EXERCISE:
Only one stretch of the listing below is wanted. Give it again exactly, from the line with "Task: Open the Select a saved view dropdown" through the line with "The width and height of the screenshot is (991, 383).".

EXTRACTED RECORDS:
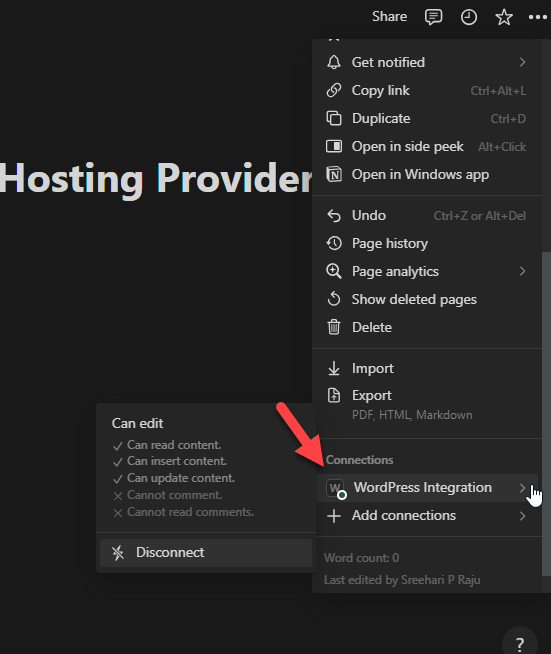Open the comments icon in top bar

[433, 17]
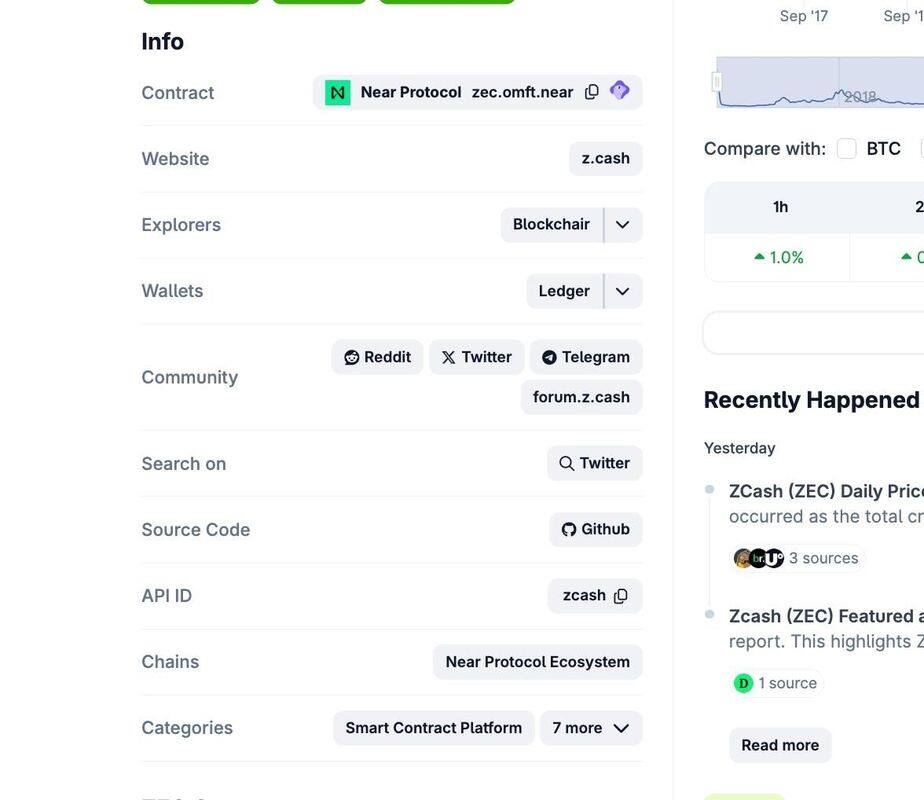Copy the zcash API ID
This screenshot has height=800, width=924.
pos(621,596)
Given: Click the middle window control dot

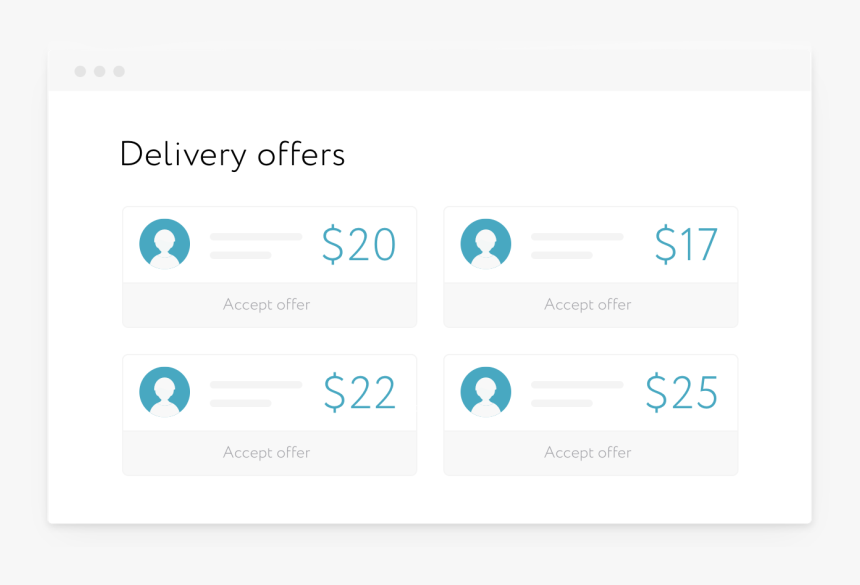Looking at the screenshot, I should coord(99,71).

...

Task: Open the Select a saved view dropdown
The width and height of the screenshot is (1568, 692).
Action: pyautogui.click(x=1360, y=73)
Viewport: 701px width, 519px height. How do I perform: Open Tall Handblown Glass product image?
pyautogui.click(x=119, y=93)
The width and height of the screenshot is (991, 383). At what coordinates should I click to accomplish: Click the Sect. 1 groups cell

SOLUTION FOR THIS TASK:
Task: Open the Select a saved view dropdown
The width and height of the screenshot is (1568, 692).
Action: pyautogui.click(x=1360, y=73)
Viewport: 701px width, 519px height. How do I perform: Open Tall Handblown Glass product image?
pyautogui.click(x=119, y=93)
The width and height of the screenshot is (991, 383). At what coordinates should I click to accomplish: Click the Sect. 1 groups cell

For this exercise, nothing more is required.